** Dokumenttext **
● ● ●

Die Kulturscheune war am Sonntagnachmittag restlos ausverkauft. Genau eine Woche vor dem jüdischen Neujahrsfest Rosch HaSchana, wie CJZ-Vorstandsmitglied Franz Kroonstuiver in seiner kurzen Begrüßung anmerkte, hatten sich 90 Konzertgäste in Erwartung jüdischer Impressionen aus Klassik, Shtetl und Jazz eingefunden. Monica Gutman, Lisa Jacobs und Ramón Jaffé, die übrigens allesamt eine Professur an Musikhochschulen innehaben, eröffneten das musikalisch vielseitige Programm mit dem schwungvollen Werk "Freilakhs" des russisch-jüdischen Komponisten Joel Engel (1868–1927). Engel, der auf Empfehlung Tschaikowskis am Moskauer Konservatorium Musik studierte, sammelte jüdische Volkslieder und wandelte sie in klassische Musik um. Freilakhs – zu deutsch: Fröhlichkeit – steht hierbei exemplarisch für die heitere, allen Widrigkeiten zum Trotz lebensbejahende Kraft, die vielen dieser Lieder innewohnt. "Jüdische Musik ist nicht nur traurig", hatte es Ramón Jaffé in seiner Einleitung auf den Punkt gebracht.

● ● ●

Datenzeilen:
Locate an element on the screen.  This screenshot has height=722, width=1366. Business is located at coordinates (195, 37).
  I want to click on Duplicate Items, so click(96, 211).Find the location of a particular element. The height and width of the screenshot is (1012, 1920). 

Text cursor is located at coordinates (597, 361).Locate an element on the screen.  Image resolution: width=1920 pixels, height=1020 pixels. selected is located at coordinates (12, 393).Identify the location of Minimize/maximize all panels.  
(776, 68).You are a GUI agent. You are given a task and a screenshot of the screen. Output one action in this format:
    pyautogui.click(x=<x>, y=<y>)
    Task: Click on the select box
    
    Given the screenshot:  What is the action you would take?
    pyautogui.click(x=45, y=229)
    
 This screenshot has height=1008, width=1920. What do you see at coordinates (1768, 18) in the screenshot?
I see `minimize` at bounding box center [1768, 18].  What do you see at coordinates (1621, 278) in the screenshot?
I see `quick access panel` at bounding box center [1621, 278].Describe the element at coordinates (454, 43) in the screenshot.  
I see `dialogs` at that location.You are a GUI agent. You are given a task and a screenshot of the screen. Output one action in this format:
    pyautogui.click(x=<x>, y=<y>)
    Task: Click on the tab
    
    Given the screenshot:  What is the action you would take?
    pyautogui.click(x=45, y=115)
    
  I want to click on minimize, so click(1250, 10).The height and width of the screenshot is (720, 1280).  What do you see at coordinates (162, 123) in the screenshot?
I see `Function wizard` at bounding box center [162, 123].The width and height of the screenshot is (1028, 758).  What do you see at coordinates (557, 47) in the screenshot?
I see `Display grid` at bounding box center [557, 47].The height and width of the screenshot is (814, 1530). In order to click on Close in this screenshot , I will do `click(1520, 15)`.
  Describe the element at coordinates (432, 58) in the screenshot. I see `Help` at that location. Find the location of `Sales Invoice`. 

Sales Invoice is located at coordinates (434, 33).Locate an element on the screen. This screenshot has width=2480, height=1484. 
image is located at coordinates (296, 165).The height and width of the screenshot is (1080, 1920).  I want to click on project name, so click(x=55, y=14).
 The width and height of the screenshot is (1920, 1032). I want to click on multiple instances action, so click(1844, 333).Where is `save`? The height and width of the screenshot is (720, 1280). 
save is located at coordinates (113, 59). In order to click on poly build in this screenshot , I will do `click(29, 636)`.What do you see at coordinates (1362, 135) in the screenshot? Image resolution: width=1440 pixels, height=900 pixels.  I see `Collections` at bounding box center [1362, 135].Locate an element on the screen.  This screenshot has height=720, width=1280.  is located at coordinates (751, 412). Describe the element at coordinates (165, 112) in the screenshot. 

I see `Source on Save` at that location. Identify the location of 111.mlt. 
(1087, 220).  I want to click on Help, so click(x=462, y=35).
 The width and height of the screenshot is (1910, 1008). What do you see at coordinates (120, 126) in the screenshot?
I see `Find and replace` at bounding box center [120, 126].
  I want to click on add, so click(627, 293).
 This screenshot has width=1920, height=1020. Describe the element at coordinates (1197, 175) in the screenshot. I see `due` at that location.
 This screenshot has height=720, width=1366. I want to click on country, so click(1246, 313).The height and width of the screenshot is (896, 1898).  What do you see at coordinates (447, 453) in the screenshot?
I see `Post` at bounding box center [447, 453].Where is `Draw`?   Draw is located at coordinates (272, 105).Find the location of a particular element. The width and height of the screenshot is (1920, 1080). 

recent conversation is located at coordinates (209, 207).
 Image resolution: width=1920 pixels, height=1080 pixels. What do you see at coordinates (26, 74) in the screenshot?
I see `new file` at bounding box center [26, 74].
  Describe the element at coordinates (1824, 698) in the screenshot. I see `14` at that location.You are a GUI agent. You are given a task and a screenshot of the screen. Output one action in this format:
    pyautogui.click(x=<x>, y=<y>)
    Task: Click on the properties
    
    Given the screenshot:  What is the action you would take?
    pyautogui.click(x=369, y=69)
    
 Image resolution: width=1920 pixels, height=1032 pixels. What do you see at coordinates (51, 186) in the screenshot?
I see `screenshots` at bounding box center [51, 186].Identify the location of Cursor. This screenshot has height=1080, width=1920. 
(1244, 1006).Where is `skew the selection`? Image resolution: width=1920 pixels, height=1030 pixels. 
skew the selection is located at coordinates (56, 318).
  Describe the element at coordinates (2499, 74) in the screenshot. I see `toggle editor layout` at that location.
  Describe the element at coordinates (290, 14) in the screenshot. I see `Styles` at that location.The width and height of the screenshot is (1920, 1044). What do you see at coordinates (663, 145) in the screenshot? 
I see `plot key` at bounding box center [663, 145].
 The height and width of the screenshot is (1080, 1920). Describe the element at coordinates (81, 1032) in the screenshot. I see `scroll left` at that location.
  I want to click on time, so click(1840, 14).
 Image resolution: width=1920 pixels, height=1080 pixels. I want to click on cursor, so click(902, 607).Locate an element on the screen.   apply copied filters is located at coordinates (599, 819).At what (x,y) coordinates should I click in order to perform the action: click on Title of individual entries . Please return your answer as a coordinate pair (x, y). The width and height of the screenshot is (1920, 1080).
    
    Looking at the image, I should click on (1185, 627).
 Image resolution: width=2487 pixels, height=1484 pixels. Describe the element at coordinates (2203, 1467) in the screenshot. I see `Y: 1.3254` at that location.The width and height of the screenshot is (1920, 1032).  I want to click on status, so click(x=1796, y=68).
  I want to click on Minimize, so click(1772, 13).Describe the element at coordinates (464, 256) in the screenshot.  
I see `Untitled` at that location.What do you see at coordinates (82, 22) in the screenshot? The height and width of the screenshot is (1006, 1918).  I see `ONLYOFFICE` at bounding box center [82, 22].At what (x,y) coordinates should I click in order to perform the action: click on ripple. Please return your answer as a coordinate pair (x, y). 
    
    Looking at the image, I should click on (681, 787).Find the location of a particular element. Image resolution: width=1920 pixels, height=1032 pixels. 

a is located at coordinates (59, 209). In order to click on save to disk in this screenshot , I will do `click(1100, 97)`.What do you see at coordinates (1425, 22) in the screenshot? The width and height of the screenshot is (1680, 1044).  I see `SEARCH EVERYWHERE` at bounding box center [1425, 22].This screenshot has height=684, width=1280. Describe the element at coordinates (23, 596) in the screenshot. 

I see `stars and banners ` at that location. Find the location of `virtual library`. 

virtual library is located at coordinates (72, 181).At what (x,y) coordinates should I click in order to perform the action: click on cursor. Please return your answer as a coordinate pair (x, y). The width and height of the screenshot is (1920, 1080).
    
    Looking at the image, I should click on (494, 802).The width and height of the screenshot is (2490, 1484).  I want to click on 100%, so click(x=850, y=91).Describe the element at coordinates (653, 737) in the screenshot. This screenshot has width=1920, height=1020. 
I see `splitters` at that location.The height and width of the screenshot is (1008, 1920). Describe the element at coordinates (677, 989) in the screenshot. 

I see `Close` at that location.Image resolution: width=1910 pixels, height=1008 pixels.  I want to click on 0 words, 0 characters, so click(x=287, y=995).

● ● ●

** Ziel **
Gib den Dokumenttext vollständig und Wort für Wort unverändert wieder.

** Antwort zur Aufgabe **
Die Kulturscheune war am Sonntagnachmittag restlos ausverkauft. Genau eine Woche vor dem jüdischen Neujahrsfest Rosch HaSchana, wie CJZ-Vorstandsmitglied Franz Kroonstuiver in seiner kurzen Begrüßung anmerkte, hatten sich 90 Konzertgäste in Erwartung jüdischer Impressionen aus Klassik, Shtetl und Jazz eingefunden. Monica Gutman, Lisa Jacobs und Ramón Jaffé, die übrigens allesamt eine Professur an Musikhochschulen innehaben, eröffneten das musikalisch vielseitige Programm mit dem schwungvollen Werk "Freilakhs" des russisch-jüdischen Komponisten Joel Engel (1868–1927). Engel, der auf Empfehlung Tschaikowskis am Moskauer Konservatorium Musik studierte, sammelte jüdische Volkslieder und wandelte sie in klassische Musik um. Freilakhs – zu deutsch: Fröhlichkeit – steht hierbei exemplarisch für die heitere, allen Widrigkeiten zum Trotz lebensbejahende Kraft, die vielen dieser Lieder innewohnt. "Jüdische Musik ist nicht nur traurig", hatte es Ramón Jaffé in seiner Einleitung auf den Punkt gebracht.